(Saved entries)

· · · · · · ·

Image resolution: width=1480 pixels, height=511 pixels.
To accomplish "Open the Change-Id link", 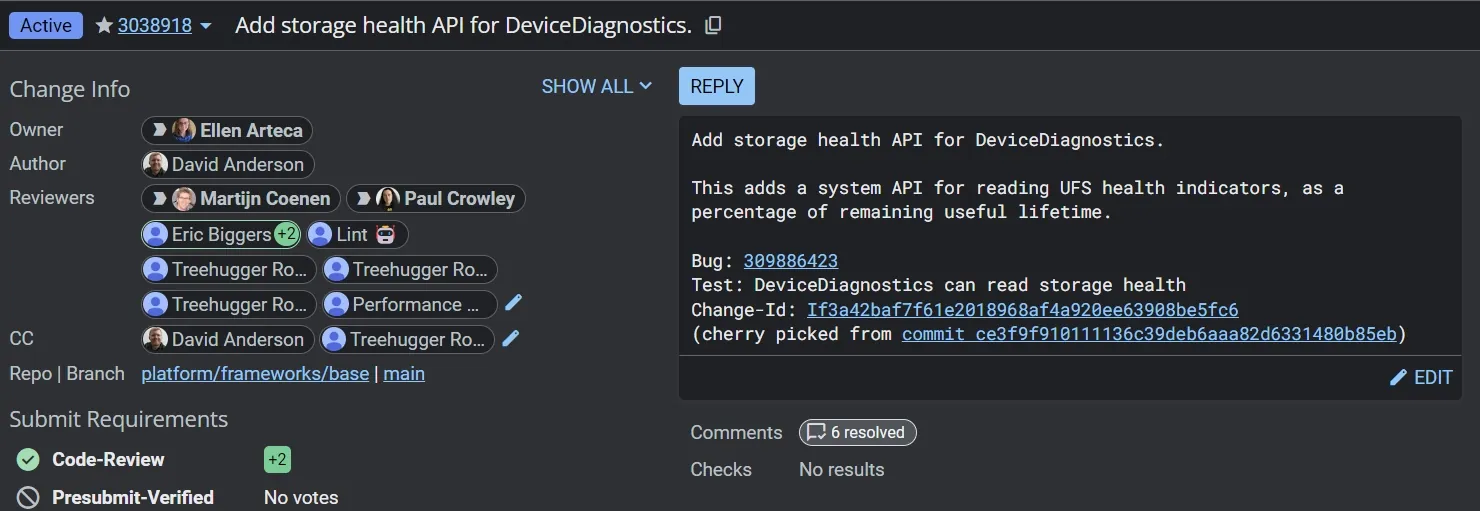I will (1022, 309).

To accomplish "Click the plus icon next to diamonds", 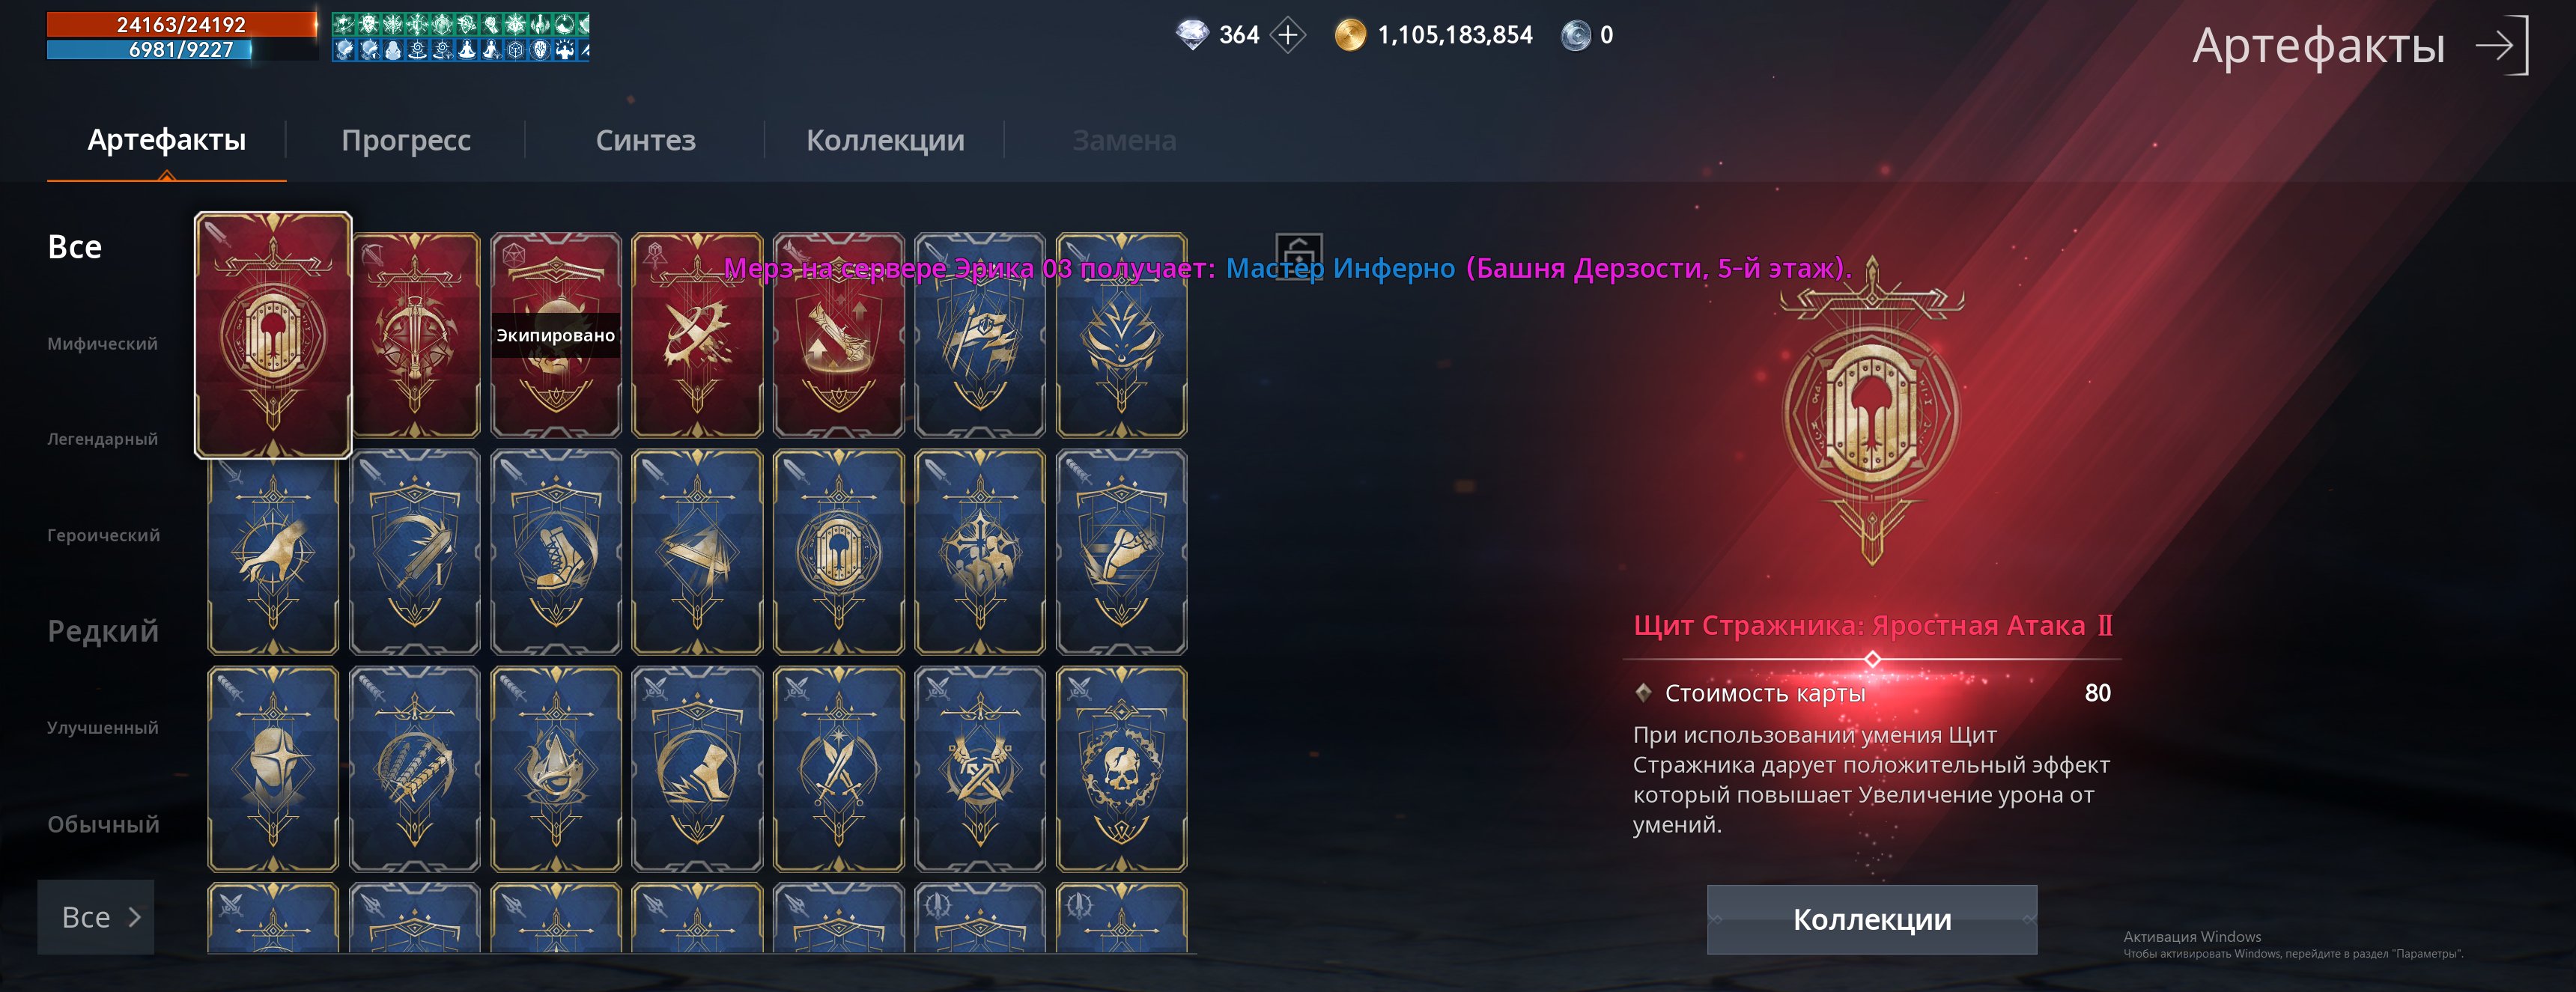I will (1288, 36).
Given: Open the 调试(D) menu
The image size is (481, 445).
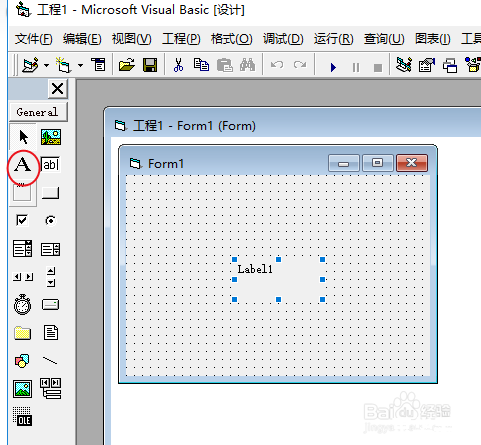Looking at the screenshot, I should click(x=283, y=39).
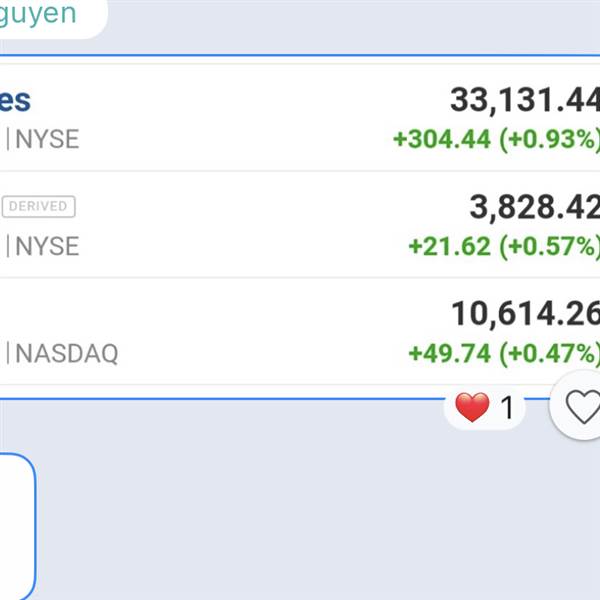Click the index title ending in es
Viewport: 600px width, 600px height.
click(x=15, y=100)
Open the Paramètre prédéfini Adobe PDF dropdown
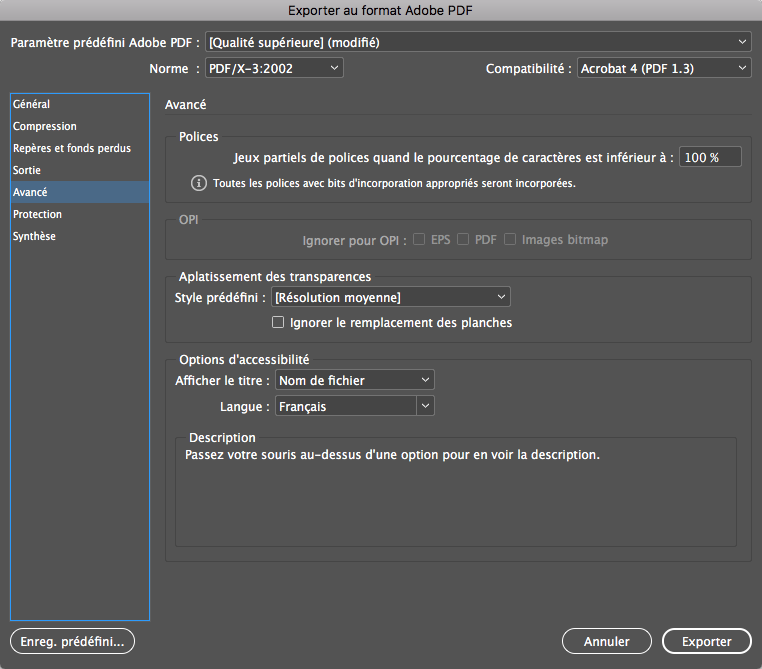Screen dimensions: 762x669 [477, 42]
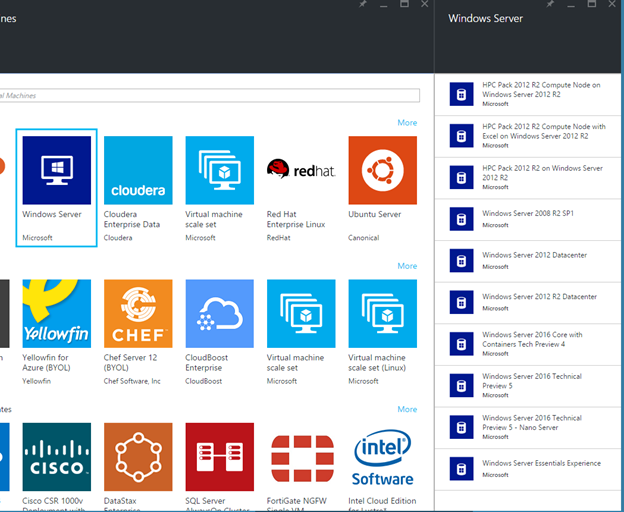The width and height of the screenshot is (624, 512).
Task: Click the Cisco CSR 1000v tile
Action: pyautogui.click(x=57, y=456)
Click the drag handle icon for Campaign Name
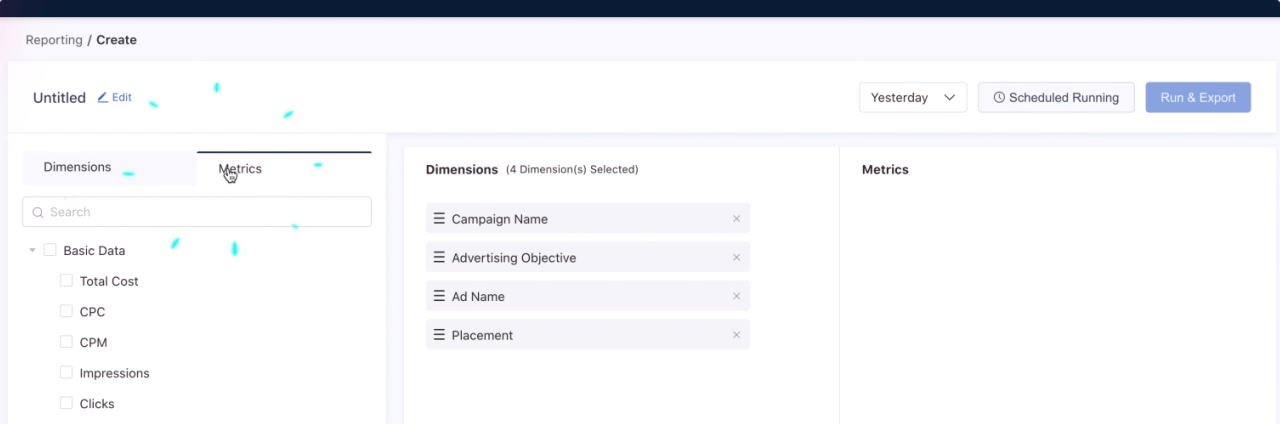The width and height of the screenshot is (1280, 424). (439, 218)
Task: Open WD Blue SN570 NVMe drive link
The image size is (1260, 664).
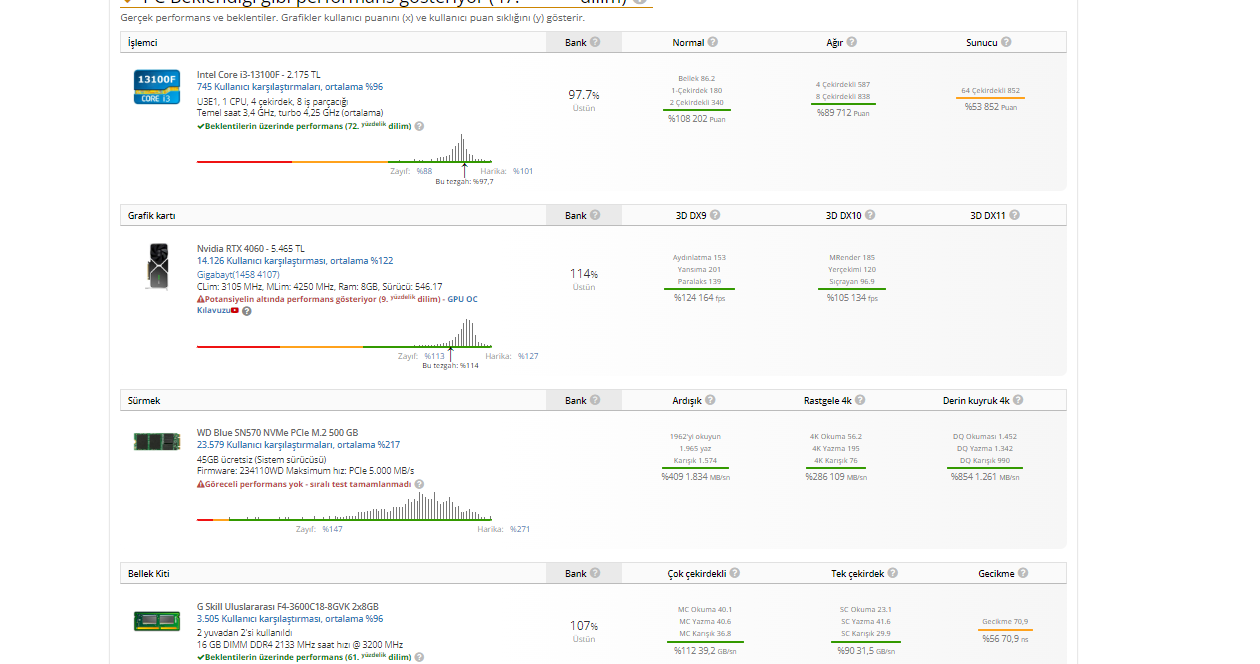Action: pos(277,433)
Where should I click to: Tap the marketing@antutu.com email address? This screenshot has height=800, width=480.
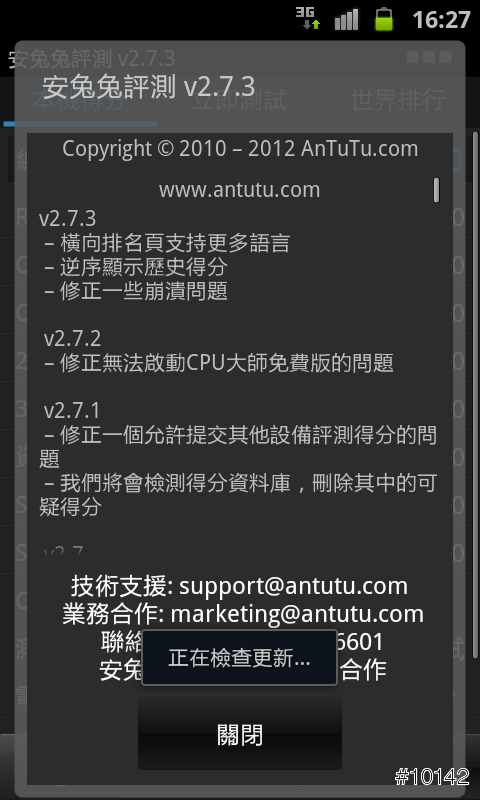coord(297,614)
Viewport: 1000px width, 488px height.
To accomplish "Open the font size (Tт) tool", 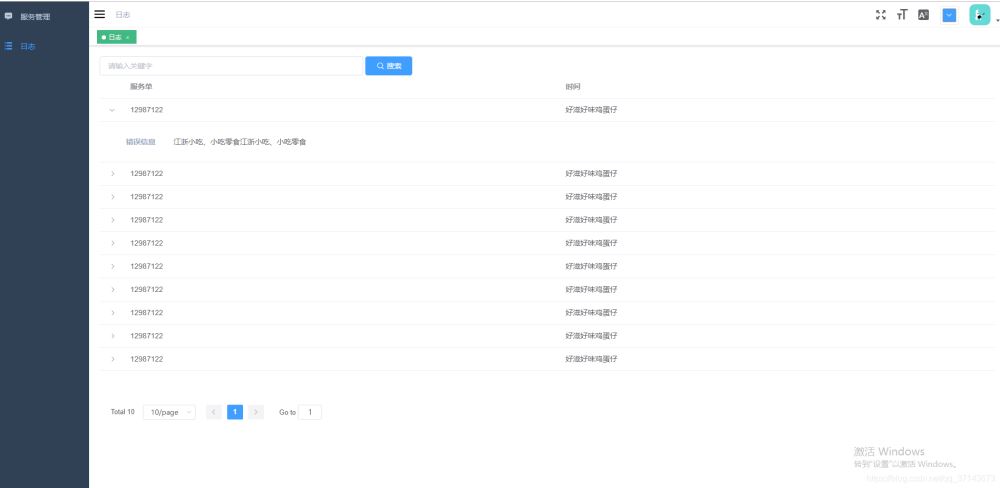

· · · · · · ·

_PROBLEM TO WORK ON_
Copy exactly the lines that run from the line containing "The image size is (1260, 664)." to the end of the data above, keeping both end lines and leaving out all pictures.

_TASK ANSWER_
The image size is (1260, 664).
Action: pos(277,433)
Where should I click to: Tap the marketing@antutu.com email address? This screenshot has height=800, width=480.
coord(297,614)
Viewport: 1000px width, 488px height.
To accomplish "Open the font size (Tт) tool", 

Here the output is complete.